● To do: Can you convert the data from the line with "This screenshot has width=933, height=600." to the line with "click(332, 468)" into a two-column CSV with the headers input and output? Give one row per text with its answer, put each value in a quoted field, and replace line breaks with spaces.

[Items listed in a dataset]

- - - - - - -

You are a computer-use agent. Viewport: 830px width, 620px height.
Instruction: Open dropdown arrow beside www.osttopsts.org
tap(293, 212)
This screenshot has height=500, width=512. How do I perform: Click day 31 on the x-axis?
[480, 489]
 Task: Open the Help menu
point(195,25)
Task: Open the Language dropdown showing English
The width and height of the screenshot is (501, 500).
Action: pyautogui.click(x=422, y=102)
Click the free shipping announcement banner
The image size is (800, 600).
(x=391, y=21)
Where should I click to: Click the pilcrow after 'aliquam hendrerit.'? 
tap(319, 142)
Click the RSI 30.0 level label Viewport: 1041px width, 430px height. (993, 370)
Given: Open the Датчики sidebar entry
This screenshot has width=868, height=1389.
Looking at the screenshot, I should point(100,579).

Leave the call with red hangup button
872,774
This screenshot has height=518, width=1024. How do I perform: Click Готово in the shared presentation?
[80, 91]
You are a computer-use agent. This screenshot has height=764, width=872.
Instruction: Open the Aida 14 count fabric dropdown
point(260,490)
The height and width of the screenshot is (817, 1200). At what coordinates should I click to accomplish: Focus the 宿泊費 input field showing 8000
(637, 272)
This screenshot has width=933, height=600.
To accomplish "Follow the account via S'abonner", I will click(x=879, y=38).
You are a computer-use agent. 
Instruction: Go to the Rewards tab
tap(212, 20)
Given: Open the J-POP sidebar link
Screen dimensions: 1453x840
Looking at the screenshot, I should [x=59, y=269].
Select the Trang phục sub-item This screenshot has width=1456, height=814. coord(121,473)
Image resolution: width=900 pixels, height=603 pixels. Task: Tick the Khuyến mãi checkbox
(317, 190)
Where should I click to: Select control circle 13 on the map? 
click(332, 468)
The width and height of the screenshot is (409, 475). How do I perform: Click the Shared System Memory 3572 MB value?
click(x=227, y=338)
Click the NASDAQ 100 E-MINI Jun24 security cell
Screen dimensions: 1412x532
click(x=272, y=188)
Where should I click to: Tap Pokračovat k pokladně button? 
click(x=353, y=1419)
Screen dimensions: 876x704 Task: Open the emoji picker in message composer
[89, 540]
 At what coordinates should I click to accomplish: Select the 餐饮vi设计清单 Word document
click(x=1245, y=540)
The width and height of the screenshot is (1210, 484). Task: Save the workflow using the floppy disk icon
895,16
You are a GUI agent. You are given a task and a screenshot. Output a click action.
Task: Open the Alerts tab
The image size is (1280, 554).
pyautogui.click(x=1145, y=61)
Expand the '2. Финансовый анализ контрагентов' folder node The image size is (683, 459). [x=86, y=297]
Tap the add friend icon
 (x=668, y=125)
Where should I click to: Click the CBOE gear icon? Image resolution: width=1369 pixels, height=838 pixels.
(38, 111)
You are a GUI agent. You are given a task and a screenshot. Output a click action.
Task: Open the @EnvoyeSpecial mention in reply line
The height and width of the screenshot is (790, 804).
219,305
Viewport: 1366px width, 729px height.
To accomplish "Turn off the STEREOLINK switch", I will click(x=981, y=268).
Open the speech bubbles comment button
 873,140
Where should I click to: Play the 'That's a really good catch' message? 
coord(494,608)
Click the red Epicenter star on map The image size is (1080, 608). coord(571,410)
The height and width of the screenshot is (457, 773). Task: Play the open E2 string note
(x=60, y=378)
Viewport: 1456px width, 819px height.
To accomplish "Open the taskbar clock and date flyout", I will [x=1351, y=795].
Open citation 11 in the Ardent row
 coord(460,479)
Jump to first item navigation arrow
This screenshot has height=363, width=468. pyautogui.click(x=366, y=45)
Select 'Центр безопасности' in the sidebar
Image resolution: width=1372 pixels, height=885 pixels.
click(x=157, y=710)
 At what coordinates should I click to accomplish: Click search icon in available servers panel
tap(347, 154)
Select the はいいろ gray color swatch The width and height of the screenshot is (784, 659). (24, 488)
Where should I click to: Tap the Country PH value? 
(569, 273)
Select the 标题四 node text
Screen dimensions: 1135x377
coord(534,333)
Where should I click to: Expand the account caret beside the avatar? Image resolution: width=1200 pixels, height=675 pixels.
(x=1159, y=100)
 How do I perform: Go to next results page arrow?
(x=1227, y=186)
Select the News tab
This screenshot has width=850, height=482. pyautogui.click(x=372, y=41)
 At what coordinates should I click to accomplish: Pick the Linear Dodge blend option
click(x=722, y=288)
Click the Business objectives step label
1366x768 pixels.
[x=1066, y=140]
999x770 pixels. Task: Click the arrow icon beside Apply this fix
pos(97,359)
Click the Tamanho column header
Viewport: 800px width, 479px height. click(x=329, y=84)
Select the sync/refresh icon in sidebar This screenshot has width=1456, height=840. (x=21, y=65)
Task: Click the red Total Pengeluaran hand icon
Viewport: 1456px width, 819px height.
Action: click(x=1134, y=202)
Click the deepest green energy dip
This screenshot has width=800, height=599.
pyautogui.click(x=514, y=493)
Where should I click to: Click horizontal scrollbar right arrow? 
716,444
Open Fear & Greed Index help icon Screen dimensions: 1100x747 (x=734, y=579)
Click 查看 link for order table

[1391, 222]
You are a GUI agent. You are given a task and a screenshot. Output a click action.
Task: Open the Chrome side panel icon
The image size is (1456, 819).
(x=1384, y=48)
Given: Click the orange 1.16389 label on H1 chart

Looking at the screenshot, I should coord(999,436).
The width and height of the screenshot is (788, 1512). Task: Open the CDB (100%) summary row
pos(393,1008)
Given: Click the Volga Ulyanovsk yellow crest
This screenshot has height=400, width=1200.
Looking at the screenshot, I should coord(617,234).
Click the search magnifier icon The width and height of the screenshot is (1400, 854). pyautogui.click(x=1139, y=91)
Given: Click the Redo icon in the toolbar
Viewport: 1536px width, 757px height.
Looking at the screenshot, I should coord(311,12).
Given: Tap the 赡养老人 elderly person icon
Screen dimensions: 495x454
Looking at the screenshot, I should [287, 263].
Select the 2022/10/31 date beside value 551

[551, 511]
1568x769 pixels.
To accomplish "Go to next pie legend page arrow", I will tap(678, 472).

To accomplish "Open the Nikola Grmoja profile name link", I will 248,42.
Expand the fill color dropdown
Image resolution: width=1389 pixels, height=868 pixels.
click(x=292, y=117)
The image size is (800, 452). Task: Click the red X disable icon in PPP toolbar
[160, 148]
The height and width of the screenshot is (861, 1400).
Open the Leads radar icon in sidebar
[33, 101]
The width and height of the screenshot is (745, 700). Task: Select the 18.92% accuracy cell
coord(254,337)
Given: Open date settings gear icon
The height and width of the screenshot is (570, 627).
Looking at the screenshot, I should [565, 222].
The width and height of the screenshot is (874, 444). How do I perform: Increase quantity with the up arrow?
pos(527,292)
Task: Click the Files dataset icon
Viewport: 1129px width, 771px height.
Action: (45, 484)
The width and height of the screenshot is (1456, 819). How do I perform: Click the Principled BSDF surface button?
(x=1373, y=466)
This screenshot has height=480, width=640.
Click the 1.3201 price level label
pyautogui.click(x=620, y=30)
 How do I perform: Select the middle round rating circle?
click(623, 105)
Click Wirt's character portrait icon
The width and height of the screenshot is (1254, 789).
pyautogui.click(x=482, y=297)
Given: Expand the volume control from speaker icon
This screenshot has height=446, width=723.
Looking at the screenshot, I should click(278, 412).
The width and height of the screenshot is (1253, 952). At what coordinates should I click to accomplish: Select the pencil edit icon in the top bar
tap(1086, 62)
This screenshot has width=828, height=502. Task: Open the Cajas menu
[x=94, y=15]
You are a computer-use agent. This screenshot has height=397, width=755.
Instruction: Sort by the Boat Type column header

- - - - - - -

● Task response:
input,output
"This screenshot has width=933, height=600. To accomplish ""Follow the account via S'abonner"",","I will click(x=879, y=38)."
"You are a computer-use agent. Instruction: Go to the Rewards tab","tap(212, 20)"
"Given: Open the J-POP sidebar link Screen dimensions: 1453x840","Looking at the screenshot, I should [x=59, y=269]."
"Select the Trang phục sub-item This screenshot has width=1456, height=814.","coord(121,473)"
"Image resolution: width=900 pixels, height=603 pixels. Task: Tick the Khuyến mãi checkbox","(317, 190)"
"Where should I click to: Select control circle 13 on the map?","click(332, 468)"